(Records from a dataset)

-- begin --

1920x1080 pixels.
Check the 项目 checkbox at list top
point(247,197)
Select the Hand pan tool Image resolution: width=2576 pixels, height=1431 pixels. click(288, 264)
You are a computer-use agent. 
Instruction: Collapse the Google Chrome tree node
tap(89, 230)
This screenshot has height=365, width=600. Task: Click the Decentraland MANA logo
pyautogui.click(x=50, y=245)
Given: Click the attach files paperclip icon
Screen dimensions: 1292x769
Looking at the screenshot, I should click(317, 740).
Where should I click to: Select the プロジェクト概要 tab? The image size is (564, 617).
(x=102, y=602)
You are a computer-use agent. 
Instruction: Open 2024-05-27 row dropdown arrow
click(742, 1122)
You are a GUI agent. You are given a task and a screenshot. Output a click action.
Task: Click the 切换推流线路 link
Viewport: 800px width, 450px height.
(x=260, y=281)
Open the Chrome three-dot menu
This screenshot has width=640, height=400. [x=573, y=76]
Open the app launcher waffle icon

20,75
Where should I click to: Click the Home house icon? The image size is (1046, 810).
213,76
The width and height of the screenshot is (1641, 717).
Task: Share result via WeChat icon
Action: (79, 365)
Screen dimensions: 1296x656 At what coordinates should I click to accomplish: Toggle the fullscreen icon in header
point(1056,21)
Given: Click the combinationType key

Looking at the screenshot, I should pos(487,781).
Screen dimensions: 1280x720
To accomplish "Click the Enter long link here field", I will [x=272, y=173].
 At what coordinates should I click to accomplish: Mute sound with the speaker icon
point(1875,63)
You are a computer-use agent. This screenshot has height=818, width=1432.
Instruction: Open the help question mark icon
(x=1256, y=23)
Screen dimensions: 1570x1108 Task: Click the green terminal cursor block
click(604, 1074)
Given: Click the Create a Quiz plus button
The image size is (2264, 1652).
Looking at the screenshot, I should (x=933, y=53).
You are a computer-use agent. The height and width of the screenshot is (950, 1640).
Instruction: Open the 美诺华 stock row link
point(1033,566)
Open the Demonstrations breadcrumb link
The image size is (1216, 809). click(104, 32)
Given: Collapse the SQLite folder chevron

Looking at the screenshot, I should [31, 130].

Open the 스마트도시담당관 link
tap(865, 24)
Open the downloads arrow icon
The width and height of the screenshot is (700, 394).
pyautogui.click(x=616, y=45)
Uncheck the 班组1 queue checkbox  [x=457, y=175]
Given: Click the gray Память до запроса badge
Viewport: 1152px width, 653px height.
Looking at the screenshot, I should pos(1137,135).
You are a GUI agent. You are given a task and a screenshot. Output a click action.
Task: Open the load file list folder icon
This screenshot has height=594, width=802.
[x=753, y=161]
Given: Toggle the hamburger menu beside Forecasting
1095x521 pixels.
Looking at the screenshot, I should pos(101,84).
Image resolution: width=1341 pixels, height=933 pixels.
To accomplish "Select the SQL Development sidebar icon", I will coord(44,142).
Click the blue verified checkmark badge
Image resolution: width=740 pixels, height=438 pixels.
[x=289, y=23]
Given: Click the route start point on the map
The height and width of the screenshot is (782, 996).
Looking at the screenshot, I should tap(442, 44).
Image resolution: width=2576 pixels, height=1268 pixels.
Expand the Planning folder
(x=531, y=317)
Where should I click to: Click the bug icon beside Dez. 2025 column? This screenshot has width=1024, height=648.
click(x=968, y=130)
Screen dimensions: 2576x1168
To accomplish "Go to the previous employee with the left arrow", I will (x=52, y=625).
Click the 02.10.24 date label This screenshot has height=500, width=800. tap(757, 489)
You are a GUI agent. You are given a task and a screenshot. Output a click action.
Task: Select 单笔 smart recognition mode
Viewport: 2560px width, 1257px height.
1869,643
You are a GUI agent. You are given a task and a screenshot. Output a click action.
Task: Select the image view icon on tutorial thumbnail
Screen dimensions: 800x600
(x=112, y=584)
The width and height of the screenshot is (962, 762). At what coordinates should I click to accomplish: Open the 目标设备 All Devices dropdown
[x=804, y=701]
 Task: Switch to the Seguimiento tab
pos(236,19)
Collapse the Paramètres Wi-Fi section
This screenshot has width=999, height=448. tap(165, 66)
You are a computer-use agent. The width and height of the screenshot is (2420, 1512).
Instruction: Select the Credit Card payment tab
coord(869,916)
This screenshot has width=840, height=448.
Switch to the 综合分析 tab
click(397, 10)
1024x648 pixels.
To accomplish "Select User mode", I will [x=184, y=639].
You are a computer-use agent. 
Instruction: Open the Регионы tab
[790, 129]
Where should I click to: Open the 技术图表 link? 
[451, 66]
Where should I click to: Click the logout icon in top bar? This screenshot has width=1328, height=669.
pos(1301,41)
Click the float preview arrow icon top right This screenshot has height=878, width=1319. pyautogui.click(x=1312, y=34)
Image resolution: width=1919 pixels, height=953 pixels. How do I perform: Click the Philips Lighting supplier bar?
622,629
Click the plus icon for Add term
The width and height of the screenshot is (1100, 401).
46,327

-- end --

What the task asks -
Please show every line above that contains the string "accomplish", copied in full.

Written solution -
Screen dimensions: 1296x656 At what coordinates should I click to accomplish: Toggle the fullscreen icon in header
To accomplish "Click the Enter long link here field", I will [x=272, y=173].
 At what coordinates should I click to accomplish: Mute sound with the speaker icon
To accomplish "Select the SQL Development sidebar icon", I will coord(44,142).
To accomplish "Go to the previous employee with the left arrow", I will (x=52, y=625).
The width and height of the screenshot is (962, 762). At what coordinates should I click to accomplish: Open the 目标设备 All Devices dropdown
To accomplish "Select User mode", I will [x=184, y=639].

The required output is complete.